José León, el amor y temor de Dios

José León, el amor y temor de Dios

Rafael Acevedo

José disfruta de un merecido retiro en un lugar donde la cercanía de Dios se palpa en el ambiente.
Lo conocí en un incidente que me llevó a renunciar de mis comentarios diarios en Color Visión, varias décadas atrás. Respondiendo a la pregunta de un colega, expresé mi parecer respecto a un socio extranjero de la compañía que José dirigía. La dirección del canal me pidió que públicamente me desdijera, por tratarse de un anunciante importante. Me negué, porque había dicho lo que era mi convicción personal. Presenté mi renuncia. Personalmente convencido también de que se trataba de una empresa y una familia con una historia de trabajo honrado y grandes aportes al país, les escribí una carta expresándoles mi aprecio, lamentando haber lastimado su interés comercial.

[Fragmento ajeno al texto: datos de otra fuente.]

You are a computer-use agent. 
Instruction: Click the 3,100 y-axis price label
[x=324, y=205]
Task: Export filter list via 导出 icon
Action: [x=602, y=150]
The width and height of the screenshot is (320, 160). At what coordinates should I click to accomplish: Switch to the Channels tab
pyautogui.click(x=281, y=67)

Este hombre, de cualidades excepcionales, fino y amable trato personal, me ganó admiración y respecto. También afecto.
Una vez conversamos brevemente sobre el temor de Dios. Fui yo quien lo mencionó y él me respondió: “Temor no; a Dios se le debe tener amor”. Luego supe que tenía en mente verso 18, del capítulo 4 del Primero de Juan, que dice “…el perfecto amor echa fuera el temor”.
Con los años he llegado a pensar que él, siendo un buen hombre de Dios, no ha sentido temor sino amor. Contrariamente, yo no he sido tan buena gente, siento temor de Dios casi de manera permanente, especialmente cuando pienso en lo mucho que siempre me ha dado y lo poco que le sirvo.

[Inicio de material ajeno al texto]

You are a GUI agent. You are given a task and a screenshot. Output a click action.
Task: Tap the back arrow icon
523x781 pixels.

Por fortuna y “diosidencia”, también existen personas como José, a quienes Dios les ha provisto de gran paz espiritual para descansar confiados en un hogar humilde o en un remanso de la naturaleza.
El temor de Dios es, fundamentalmente, una actitud santa, que no es idéntica con el miedo a Dios ni con espíritus de temor, cosas distintas a Dios. Los israelitas sabían que quienes estaban impuros en presencia de Dios, corrían riesgo de morir. Tenían terror de siquiera escuchar su voz cuando este le hablaba a Moisés; aun habiendo Dios revelado el deseo de que su pueblo lo escuchara. Ellos dijeron a Moisés: “Habla tú con nosotros, y nosotros oiremos; pero no hable Dios con nosotros, para que no muramos (Éxodo 22).
Jesucristo, al partir, nos dejó al Consolador, un Espíritu que, si no queremos, ni siquiera se nos acerca. Que desea ayudarnos, revelarnos peligros y superar situaciones; solo tenemos que estar en actitud de “sintonizarlo”; aunque, me consta, excepcionalmente, aún no estando uno en justicia, irrumpe y se nos revela, por misericordia, para que redirijamos nuestras vidas. Lo cual no es nada extraño para cualquiera que sea un padre responsable, o haya tenido uno así.
Nuestro Consolador, el Espíritu Santo, se nos acerca con ternura y delicadeza para que ni siquiera sepamos que nos está ayudando a cada instante. Pero, a diferencia de los hebreos, muchos no queremos que nos pida que cambiemos nuestro estilo de vida, y que le sirvamos a Dios y a tantos que lo necesitan.